第199話 偽者の姉
翌日、教室で授業を終えた時雨は放課後になって生徒指導室へ呼び出されていた。
中間テストも間近になったこの時期は部活動も制限されて、部室や体育館は静まり返っている。
「えっと……これはどういう事でしょうか?」
置かれている現状に理解できず、副担任の片岡と褐色肌の女性が待ち受けていた。
目で何かを訴えるようにする女性の正体は加奈である。
(何でダークエルフになってるんだよ……)
午後の授業、体調が悪いと体育を見学していた加奈はその後保健室で休んでいた。
授業が終わる放課後まで姿を見せていなかったが、どういう経緯でこんな状態になったのか問い質したいところだ。
「この人は鏑木さんのお姉さんで間違いありませんか?」
片岡は時雨と加奈を見比べて確認を取る。
無論、姉である訳がないのでNOと突き付けたいところであるが、加奈はさらに無言で何かを訴えるような目でこちらを窺っている。
姉妹と言うには似ても似つかない二人だが、加奈の気持ちを汲み取ってYESを突き付けたところで果たして片岡は信用するだろうかと疑問が残る。

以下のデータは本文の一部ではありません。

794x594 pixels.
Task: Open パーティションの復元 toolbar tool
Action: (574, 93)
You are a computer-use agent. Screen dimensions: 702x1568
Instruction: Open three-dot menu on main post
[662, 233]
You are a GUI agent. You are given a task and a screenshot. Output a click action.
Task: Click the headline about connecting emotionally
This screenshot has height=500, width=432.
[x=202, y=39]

下手に話を合わせたら、嘘だとバレた時に時雨もとばっちりを受けて処罰の対象になりかねない。
「そうですよ!? この子はこの世で只一人、唯一無二の妹です」
返答に迷っている時雨に耐え切れず、加奈が口を挟んできた。
あんたの妹は高校受験生だろとツッコミを入れたくなったが、どうしたものか。
「……姉がお騒がせしてすみませんでした」
結局、加奈の勢いに乗っかる事にした。
昨今、見知らぬ者が学校に侵入すれば警察沙汰になるケースも珍しくはない。
逮捕されて身元を調査する過程で人間ではなくダークエルフと判明すれば世間は大騒ぎだろう。

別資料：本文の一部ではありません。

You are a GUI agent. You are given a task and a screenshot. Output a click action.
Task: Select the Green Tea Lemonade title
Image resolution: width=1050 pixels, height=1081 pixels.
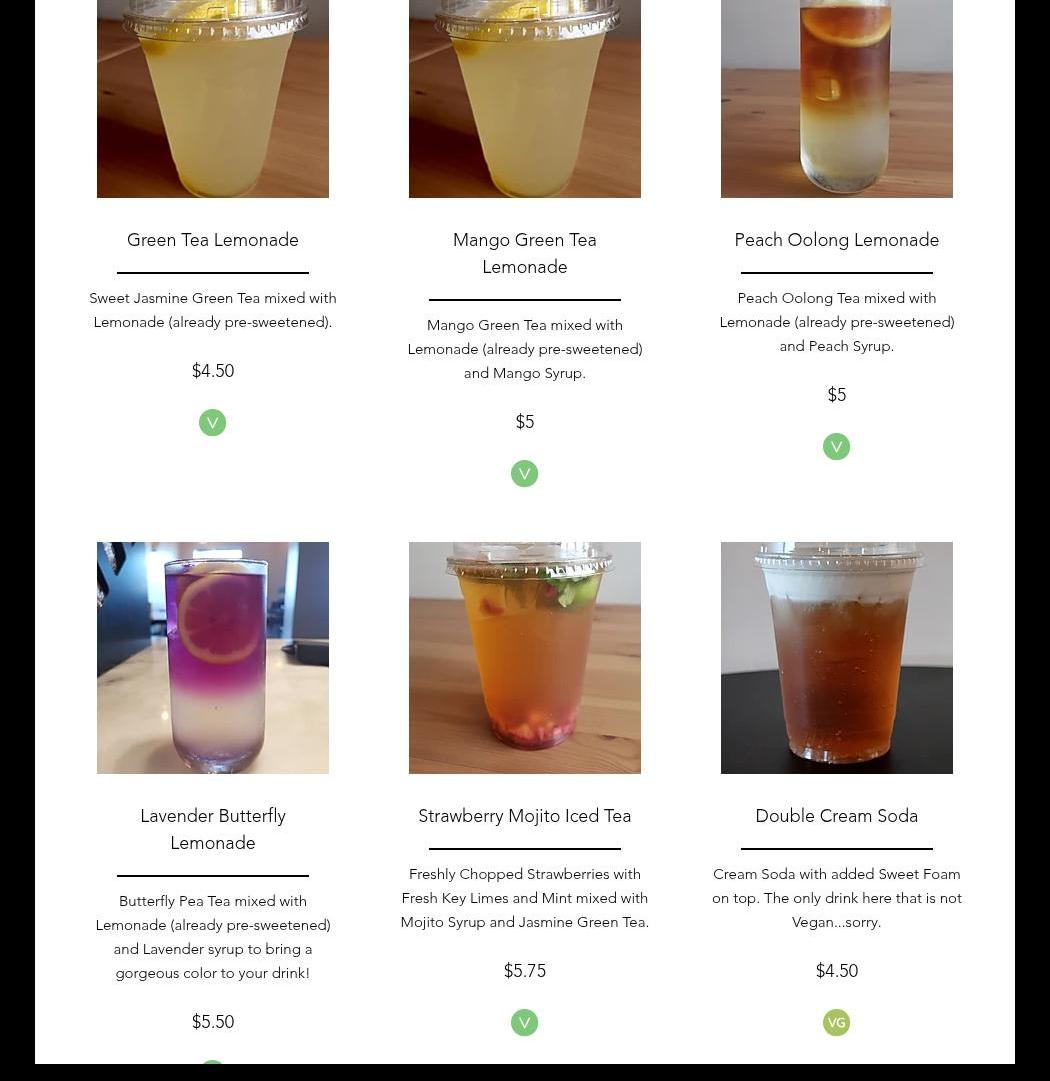(x=212, y=240)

それは加奈自身も望んでいないだろうし、穏便に済ませるには認めるしか選択肢はない。
「お姉ちゃんがどうしてここにいるの?」
片岡の前で妹を演じる時雨だが、本音はどうしてダークエルフの姿でいるのかだ。
「時雨の驚いた姿が見たかったのよ。用が済んだら校舎裏からこっそり帰る予定だったの」
加奈はてへぺろと茶目っ気なドジっ子を演出する。
多分、その言葉に嘘偽りはないのだろう。
学校でダークエルフと遭遇した時雨をこの目で見ようと悪戯心が湧いて決行したが、その前に片岡と鉢合わせてこんな面倒臭い状況を生んでしまったと時雨は理解する。
その行動力には見習いたいところもあるが、別の良いベクトルに向けてはくれないだろうか。
片岡は二人の様子を呆然と眺めていると、加奈はもう一押しするために大胆な行動へ移して疑いを払拭する。
「時雨は私の自慢な妹だから心配でしょうがなかったのよ。お願い、この通りだから許して」
色気を出して時雨を抱擁すると、加奈の胸に時雨の顔をうずめる。
弾力のある胸に為す術もなく、謝罪の言葉を耳にする。
直訳すれば、これで勘弁してくれと精一杯の記しなのだろう。
「わ……分かりました。今回は不問にしますが、次回からは事務室を通して学校へ連絡下さい」
片岡は気圧されて注意を促しながら話を締め括る。
それと同時に時雨も解放されると、二人は生徒指導室を後にした。